REVIEW: Nissan Qashqai

In a review of the Nissan Qashqai a few years ago, I said that former British Prime Minister Margaret Thatcher did us all a favour when her Government sold Britain as a ‘gateway to Europe.’

Maggie backed her friend Norman Tebbitt in a dispute with Chancellor Nigel Lawson over tax breaks for inward investment to the UK. Mrs T kept the promise she had made to Nissan and sold the Japanese company an 80-acre Usworth airfield site near Sunderland at agricultural prices.

The Sunderland plant has been a major success story. I was lucky enough to visit the massive Nissan plant a few years back and it was fascinating to see a combination of robots and humans produce a new car every 60 seconds.

There were worries about the impact of Brexit, but now every car company seems to be worried about a worldwide shortage of semiconductors.

I read some time back that 85% of the five million parts Nissan use in the North of England every day, have to be imported from mainland Europe, but I suppose that’s the way business is right now.

Last week I got to test drive the third generation of the Qashqai and straight away I thought the car was larger and chunkier than what the previous versions felt like. It’s true, even if the increased measurements are in millimetres.

The third-generation of the car is 35mm longer, 32mm wider and 25mm taller, while its wheelbase is 20mm longer. Not huge figures, but I suppose they all add up.

The first thing I noticed was the heads up display, which is already used by the likes of Mazda and Mitsubishi. It’s a brilliant service, but it’s only available in the top of the range automatic version that I drove.

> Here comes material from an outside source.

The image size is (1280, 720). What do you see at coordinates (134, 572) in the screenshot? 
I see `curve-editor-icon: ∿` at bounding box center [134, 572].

This version of the Qashqai is a Mild-Hybrid so you should get better fuel economy and I did find the engine was very frugal, even in urban driving. The car certainly has a bold stance to it and you get LED lights and 20-inch alloys.

My test car came in amber with a black roof, which looked really cool and two roof-rails added to the SUV look.

Normally when I show a press car to friends they may say “Oh I love the smell of a new car”. Well this time those people were definitely not spoofing as Nissan have been using Odour Evaluation Lead Engineer Peter Karl Eastland to achieve that coveted new car smell.

Peter has been blessed with acute sense of smell, a gift he realised he had from an early age. Then he got a Master’s degree in Chemistry with Forensic Science from Leicester University.

Prices start at €30,500 for the 1.3-litre XE version, while the CVT automatic version I drove will cost you €44,600. Road tax is  €270. You also get a good old-fashioned spare wheel.

I have always liked the Qashqai and this automatic version was really class. The starting price is good value, but over 44k for the automatic version is a bit steep.

The boot is huge and the good news is that your get a proper spare wheel, instead of the dreaded repair kit. And the 360-degree reversing camera is brilliant.

Like most Irish people I wasn’t a huge fan of Mrs Thatcher, but she certainly did us all a favour by introducing Nisan and their brilliant Qashqai to these islands.